C’est beaucoup d’aimer la liberté et l’égalité : il n’y a point de république là où ce double amour ne domine pas dans l’âme des citoyens, et c’est ici la première source d’où jaillit la vie républicaine ; mais cela ne suffit pas encore. La liberté et l’égalité ne font, comme nous l’avons dit dans la première partie de cette étude (voyez plus haut p. 12[1]), qu’exprimer le droit, le droit absolu, le droit strict ; mais celui qui se bornerait à respecter ce droit chez les autres, s’y attachât-il avec amour, n’établirait pas encore entre eux et lui ce lien plus intime qui doit resserrer l’union des citoyens par l’amour des hommes et consommer ainsi l’harmonie de la république. Ce sentiment qu’on nomme d’un seul mot, si heureux, l’humanité, est le complément nécessaire des vertus civiques.
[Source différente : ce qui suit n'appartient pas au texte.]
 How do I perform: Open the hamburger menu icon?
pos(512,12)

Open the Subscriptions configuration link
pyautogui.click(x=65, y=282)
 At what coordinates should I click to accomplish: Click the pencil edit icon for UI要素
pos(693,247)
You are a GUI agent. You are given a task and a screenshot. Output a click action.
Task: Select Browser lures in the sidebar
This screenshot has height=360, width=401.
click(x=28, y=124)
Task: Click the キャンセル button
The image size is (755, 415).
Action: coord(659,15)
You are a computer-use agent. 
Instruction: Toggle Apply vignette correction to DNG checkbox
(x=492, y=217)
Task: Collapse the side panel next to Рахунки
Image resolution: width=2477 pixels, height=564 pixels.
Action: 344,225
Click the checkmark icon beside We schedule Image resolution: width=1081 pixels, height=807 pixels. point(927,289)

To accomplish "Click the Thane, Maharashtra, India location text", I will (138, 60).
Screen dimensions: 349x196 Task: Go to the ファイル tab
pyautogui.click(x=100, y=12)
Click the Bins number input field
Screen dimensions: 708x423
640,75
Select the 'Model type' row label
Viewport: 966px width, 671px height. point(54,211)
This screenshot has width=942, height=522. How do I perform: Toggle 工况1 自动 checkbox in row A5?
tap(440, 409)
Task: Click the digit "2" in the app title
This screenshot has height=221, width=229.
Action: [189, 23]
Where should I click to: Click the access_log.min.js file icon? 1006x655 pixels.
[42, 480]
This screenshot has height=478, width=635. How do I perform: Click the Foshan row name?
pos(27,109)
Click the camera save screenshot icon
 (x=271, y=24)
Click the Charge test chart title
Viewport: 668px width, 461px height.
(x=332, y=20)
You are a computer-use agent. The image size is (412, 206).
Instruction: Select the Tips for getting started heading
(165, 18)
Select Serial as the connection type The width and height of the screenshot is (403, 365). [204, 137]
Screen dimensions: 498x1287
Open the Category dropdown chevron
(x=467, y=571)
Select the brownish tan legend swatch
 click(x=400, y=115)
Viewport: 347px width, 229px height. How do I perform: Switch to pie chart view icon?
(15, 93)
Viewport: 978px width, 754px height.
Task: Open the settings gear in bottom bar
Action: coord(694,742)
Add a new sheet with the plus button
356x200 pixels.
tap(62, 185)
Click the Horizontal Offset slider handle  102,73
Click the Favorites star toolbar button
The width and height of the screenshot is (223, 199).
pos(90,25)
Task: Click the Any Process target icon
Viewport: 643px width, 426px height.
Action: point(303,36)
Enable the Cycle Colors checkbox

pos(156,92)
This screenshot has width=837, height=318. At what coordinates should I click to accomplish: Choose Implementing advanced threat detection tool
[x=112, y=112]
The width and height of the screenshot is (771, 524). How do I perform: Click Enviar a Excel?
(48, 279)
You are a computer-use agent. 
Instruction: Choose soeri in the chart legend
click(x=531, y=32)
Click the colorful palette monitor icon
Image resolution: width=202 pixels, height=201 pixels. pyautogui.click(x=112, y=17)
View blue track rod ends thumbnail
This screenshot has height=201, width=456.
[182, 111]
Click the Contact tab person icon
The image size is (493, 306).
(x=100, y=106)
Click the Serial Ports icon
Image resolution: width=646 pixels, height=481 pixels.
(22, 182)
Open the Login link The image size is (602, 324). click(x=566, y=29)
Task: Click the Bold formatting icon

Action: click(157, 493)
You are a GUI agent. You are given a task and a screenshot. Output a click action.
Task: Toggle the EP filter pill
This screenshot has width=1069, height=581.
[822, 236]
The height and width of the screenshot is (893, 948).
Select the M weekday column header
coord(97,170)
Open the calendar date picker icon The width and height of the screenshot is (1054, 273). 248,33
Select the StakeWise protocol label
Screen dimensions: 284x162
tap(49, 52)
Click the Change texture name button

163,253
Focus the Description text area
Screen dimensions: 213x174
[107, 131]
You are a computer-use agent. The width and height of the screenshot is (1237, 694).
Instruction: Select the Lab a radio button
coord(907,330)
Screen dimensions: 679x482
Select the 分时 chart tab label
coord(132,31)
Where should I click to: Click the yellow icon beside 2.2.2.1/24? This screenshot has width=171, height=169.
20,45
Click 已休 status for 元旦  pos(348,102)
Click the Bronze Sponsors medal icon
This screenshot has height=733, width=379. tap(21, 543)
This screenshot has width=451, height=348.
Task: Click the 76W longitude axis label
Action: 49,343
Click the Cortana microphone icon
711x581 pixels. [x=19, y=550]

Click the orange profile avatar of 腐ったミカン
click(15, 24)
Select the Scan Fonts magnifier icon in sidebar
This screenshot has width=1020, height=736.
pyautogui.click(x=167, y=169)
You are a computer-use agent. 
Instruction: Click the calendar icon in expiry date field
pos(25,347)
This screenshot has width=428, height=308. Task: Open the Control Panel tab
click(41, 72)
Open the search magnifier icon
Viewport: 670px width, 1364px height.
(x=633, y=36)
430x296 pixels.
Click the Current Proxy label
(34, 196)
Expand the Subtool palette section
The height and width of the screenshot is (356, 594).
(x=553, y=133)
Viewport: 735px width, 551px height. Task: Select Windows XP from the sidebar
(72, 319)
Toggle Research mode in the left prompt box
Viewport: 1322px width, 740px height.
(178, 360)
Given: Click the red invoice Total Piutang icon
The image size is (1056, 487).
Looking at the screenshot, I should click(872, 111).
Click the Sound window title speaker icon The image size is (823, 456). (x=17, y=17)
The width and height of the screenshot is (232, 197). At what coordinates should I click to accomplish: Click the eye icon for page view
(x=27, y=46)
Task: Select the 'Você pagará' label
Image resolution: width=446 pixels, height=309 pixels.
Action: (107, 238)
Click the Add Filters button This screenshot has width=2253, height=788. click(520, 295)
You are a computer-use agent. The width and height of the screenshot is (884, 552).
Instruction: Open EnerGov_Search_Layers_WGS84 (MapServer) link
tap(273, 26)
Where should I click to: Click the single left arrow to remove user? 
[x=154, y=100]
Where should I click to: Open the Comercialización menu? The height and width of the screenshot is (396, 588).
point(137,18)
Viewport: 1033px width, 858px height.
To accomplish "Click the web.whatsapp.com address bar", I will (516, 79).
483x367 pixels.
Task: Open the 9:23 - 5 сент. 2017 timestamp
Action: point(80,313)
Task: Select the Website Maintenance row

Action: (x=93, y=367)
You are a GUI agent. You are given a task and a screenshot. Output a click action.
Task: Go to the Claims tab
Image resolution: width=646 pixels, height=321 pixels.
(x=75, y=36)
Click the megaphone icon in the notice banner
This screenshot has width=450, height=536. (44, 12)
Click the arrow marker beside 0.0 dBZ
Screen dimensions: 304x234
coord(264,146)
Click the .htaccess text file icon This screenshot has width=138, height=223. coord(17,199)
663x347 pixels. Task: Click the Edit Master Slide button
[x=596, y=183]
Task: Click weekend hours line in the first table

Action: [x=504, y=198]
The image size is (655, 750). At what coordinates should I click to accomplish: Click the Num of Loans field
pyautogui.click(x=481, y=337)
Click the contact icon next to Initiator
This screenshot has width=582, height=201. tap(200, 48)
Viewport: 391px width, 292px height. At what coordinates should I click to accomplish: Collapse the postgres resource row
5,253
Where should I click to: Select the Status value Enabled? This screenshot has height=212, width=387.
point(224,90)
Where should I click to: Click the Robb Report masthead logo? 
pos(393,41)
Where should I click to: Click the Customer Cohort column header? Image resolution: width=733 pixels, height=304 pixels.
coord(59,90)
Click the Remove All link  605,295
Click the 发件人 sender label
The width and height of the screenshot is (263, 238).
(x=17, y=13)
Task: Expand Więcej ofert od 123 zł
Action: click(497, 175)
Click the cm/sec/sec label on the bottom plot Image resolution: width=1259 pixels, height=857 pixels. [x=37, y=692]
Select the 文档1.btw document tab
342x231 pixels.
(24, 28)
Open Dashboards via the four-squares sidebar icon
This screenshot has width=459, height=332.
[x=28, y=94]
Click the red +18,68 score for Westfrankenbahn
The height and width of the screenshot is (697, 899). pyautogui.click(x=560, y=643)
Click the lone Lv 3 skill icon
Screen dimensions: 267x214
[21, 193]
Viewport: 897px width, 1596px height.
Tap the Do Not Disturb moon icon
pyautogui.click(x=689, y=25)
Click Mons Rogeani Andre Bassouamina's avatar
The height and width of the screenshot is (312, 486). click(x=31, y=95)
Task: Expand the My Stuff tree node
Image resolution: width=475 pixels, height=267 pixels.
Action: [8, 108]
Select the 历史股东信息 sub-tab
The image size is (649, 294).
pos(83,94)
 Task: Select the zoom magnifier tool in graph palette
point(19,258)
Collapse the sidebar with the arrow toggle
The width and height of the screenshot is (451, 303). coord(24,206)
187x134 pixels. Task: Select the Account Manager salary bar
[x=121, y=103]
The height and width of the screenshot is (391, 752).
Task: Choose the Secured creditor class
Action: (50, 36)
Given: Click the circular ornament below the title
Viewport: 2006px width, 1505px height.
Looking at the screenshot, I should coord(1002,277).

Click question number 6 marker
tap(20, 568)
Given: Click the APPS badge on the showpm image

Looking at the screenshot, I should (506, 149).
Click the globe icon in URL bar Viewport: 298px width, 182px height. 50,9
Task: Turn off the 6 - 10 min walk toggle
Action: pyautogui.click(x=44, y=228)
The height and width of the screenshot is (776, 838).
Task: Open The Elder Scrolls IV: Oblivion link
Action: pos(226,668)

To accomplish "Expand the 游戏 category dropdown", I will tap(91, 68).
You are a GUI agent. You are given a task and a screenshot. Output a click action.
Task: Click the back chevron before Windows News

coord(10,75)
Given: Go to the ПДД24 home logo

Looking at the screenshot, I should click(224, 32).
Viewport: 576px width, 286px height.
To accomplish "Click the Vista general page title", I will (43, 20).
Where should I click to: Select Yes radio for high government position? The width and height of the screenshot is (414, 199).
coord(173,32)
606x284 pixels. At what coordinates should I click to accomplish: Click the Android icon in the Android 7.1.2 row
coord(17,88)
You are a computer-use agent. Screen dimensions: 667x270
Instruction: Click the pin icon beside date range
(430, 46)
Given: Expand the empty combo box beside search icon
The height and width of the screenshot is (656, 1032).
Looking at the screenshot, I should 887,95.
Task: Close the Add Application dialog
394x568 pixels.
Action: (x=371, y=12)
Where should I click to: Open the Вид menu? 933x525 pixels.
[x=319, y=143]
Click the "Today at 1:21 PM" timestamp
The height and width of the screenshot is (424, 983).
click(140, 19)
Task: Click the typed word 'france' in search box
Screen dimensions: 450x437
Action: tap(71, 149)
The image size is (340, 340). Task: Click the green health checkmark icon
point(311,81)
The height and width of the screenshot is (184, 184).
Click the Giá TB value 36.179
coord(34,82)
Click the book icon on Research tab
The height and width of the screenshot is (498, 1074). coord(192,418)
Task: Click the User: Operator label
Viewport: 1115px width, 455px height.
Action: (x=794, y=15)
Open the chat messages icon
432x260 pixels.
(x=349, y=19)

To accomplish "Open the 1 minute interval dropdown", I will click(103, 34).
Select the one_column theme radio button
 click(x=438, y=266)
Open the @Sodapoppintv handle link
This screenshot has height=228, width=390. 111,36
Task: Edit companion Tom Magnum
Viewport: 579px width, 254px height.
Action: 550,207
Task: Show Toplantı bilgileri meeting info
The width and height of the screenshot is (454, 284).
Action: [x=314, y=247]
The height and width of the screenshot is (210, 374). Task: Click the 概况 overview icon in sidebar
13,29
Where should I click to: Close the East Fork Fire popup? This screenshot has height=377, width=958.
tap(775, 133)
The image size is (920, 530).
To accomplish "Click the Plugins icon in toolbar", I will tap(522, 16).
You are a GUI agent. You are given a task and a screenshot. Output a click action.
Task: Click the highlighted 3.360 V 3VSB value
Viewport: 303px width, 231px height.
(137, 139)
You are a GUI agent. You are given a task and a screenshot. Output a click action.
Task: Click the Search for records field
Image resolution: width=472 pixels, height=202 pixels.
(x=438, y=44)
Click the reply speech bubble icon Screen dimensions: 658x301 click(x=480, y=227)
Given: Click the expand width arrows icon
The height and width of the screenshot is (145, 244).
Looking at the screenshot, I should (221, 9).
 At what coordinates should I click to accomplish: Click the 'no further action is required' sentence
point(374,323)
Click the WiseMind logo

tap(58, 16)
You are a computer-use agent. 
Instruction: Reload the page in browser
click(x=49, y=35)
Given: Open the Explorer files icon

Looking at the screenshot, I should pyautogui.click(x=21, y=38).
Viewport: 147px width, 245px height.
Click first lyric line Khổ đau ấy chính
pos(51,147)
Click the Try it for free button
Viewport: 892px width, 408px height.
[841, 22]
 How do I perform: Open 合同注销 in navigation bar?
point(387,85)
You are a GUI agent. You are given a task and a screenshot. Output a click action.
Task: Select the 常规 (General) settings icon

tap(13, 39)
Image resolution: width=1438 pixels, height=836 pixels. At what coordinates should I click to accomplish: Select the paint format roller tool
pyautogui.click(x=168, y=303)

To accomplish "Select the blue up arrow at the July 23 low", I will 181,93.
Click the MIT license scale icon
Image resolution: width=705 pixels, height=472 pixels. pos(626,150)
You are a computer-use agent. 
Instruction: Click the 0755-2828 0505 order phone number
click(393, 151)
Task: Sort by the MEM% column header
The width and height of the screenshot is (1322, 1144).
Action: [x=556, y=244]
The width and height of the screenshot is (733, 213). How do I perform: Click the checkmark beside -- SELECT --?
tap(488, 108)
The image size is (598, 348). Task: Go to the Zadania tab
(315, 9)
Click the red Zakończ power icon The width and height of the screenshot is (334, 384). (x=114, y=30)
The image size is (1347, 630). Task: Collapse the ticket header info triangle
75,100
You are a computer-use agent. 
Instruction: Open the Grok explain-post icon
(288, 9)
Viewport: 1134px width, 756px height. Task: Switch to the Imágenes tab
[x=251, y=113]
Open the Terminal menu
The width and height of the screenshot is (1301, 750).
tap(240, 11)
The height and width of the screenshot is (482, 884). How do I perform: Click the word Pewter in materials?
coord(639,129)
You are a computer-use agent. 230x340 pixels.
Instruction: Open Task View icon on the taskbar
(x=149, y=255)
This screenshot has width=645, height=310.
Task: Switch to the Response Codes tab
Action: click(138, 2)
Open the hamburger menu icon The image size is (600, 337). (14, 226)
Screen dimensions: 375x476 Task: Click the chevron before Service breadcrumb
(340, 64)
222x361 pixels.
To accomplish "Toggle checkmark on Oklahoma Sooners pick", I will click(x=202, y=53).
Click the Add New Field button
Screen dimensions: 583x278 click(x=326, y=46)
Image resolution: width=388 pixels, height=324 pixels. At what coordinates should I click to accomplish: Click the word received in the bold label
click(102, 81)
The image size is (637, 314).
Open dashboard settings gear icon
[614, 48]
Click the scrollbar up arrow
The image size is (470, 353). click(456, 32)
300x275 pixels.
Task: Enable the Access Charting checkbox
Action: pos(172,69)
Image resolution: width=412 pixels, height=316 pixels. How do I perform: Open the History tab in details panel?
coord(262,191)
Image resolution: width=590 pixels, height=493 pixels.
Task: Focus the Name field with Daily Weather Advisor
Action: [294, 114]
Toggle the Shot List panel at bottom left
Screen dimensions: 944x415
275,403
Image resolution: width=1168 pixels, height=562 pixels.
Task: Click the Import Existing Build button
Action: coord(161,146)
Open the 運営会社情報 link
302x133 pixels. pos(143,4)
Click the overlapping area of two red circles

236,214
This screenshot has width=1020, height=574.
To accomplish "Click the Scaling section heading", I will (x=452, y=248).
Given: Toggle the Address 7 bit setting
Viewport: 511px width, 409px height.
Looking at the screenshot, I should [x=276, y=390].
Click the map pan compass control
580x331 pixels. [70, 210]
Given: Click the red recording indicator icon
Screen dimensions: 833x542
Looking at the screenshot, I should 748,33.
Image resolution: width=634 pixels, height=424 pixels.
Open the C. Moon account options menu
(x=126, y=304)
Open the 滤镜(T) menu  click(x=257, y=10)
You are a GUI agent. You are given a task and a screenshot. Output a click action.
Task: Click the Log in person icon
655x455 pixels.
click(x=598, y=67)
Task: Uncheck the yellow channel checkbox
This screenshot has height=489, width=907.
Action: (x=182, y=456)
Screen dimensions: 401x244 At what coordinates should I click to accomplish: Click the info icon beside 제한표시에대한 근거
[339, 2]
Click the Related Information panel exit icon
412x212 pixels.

Il inspirera aux citoyens favorisés de la fortune une sympathie active pour ceux qu’elle a déshérités, apaisera les haines qui transforment en ennemis des concitoyens de conditions diverses faits pour s’aimer et s’entr’aider, et concourra à dissiper un antagonisme qui trouble la société et menace l’existence même de la république. Citoyens, soyez humains les uns à l’égard des autres ; la pratique de cette simple maxime aplanira bien des difficultés, et, beaucoup mieux que la force armée, assurera la paix sociale. Elle doit être la vertu républicaine par excellence.

  1. 1re  partie : LES PRINCIPES RÉPUBLICAINS Chap. IV — Qu’est-ce que la fraternité ? (Note Wikisource)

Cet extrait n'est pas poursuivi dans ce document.